Successful applicants will need to keep:
- a series of before, during and after dated photographs to show each stage of the work (submit these for verification and control purposes);
- any relevant consents or permissions relating to this work; and
- receipted invoices and bank statements relating to this work.
What must be done
Don’t use construction spoil to fill and level on or next to sites of archaeological or ecological importance.
How to carry out this item
The following section gives advice on carrying out this item successfully.

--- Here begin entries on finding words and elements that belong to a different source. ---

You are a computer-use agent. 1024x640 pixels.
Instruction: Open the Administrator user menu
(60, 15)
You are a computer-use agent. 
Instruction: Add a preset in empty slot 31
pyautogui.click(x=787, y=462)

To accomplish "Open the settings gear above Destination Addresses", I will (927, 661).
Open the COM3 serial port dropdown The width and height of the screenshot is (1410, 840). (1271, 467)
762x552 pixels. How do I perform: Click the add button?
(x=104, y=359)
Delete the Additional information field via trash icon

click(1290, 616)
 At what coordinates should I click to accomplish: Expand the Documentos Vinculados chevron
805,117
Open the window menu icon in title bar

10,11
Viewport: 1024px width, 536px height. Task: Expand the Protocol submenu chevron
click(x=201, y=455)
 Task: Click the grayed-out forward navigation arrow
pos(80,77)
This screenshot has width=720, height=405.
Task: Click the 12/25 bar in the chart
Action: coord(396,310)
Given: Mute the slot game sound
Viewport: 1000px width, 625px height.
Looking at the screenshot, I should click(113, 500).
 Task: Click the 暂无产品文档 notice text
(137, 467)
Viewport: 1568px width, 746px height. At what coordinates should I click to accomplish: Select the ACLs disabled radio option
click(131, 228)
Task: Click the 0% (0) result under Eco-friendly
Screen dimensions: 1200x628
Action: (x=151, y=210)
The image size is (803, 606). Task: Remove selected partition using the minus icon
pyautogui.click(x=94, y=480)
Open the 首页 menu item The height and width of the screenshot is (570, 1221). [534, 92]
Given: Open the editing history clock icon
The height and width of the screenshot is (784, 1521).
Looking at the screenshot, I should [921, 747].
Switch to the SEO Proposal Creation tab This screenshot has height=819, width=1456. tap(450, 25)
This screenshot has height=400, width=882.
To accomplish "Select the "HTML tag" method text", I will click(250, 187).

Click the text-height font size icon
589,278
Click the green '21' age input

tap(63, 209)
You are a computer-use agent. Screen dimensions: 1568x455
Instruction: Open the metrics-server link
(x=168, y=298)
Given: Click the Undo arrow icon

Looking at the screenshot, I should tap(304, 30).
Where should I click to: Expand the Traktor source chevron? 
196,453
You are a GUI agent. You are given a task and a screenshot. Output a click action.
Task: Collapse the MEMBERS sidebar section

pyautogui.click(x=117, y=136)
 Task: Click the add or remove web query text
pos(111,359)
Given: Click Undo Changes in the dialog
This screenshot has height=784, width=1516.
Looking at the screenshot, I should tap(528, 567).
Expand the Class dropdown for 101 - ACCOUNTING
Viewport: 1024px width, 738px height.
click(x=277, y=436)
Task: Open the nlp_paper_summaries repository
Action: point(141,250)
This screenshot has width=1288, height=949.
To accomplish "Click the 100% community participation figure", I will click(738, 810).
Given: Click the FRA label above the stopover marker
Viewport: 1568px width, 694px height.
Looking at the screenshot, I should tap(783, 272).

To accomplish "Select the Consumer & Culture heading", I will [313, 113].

Consider location and alignment
Successful applicants should:
- avoid active river areas, particularly meander bends;
- avoid depositional areas;
- make the crossing perpendicular to the river;
- consider floodplain crossings;
- reduce the risk of pollution (such as the release of fine sediments) to protected species and their habitats; and
- check if they need to minimise erosion; if so erect protection measures (such as stone pitching or slabs) downstream of the culvert and on the sides of the ditch as needed.
Embedding and maintaining culverts
Successful applicants should:
- pack stone-free filling tightly at the sides of the pipe and at least 300mm above it;
- build up the filling in layers up to 150mm thick, making sure it’s thoroughly consolidated before adding the next layer;
- follow the manufacturer’s guidance on how deep to cover backfill; and
- leave the finished backfill surface so it’s crowned above the surrounding levels.
Consider using a concrete pad to stabilise the bridge or track over the culvert. Make sure the pad is at least 150mm thick, adding an extra 300mm if the total depth of fill cover over the pipes is less than its diameter.
For twinwall pipes:
- place fill material evenly on both sides of the pipe and compact it at least 100mm above the pipe crown;
- keep backfill material on headwalls, either side of the pipe to ease load pressure from traffic crossing over it; and
- key (fasten) headwalls into each bank at least 450mm along the height of the whole culvert structure (including the pipe, bedding, cover and concrete pad).
Try using sloping earth ends as headwalls where appropriate, with the slopes no steeper than 1 in 5. There should be a 1m extension on either end of the culvert beyond the required width of expected traffic.
This item can be used on the same area as Livestock and machinery hardcore tracks (RP4).